• Data excerpts:
■ ■ ■ ■ ■
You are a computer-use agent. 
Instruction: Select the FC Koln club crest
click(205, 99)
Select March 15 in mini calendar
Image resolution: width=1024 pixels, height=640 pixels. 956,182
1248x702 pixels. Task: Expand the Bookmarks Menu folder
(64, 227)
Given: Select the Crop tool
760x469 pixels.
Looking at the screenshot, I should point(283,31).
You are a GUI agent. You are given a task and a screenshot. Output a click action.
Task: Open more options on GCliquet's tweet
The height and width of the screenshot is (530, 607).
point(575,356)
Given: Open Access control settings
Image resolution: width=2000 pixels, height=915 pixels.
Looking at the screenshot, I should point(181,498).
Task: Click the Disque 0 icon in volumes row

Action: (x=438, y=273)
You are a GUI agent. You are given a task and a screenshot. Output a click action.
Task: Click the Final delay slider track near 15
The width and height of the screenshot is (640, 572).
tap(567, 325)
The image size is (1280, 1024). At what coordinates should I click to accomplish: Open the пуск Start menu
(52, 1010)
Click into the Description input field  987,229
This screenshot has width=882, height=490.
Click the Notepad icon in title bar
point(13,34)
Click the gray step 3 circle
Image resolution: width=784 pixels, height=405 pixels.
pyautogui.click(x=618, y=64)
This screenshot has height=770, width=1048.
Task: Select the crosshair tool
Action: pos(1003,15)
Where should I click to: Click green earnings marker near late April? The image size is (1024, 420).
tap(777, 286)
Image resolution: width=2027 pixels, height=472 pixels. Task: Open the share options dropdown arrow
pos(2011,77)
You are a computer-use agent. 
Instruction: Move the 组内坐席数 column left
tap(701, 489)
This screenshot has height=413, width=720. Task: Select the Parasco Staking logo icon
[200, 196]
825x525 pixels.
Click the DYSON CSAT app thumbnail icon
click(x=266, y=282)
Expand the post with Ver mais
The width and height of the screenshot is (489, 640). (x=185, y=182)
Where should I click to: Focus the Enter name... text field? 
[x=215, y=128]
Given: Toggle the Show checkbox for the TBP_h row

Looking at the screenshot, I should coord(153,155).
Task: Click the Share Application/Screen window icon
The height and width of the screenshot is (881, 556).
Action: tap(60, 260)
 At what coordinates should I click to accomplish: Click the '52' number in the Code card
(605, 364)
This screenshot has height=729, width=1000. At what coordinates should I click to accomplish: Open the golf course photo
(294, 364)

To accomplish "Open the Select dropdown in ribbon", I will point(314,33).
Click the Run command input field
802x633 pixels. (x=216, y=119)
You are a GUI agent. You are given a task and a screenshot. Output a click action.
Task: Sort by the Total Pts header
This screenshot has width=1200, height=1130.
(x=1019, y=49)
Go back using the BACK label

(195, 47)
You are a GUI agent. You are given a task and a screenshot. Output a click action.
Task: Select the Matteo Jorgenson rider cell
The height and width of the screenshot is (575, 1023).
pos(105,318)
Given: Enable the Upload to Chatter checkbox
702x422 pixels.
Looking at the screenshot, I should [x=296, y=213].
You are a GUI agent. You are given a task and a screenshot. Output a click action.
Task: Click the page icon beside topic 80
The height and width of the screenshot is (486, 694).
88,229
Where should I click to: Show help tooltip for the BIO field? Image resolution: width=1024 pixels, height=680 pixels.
■ ■ ■ ■ ■
• Directions: Among the records above, extract exactly the lines from the line with "Select March 15 in mini calendar" to the line with "Task: Click the Final", both lines included, and leave out the rest.

• Exercise response:
Select March 15 in mini calendar
Image resolution: width=1024 pixels, height=640 pixels. 956,182
1248x702 pixels. Task: Expand the Bookmarks Menu folder
(64, 227)
Given: Select the Crop tool
760x469 pixels.
Looking at the screenshot, I should point(283,31).
You are a GUI agent. You are given a task and a screenshot. Output a click action.
Task: Open more options on GCliquet's tweet
The height and width of the screenshot is (530, 607).
point(575,356)
Given: Open Access control settings
Image resolution: width=2000 pixels, height=915 pixels.
Looking at the screenshot, I should point(181,498).
Task: Click the Disque 0 icon in volumes row

Action: (x=438, y=273)
You are a GUI agent. You are given a task and a screenshot. Output a click action.
Task: Click the Final delay slider track near 15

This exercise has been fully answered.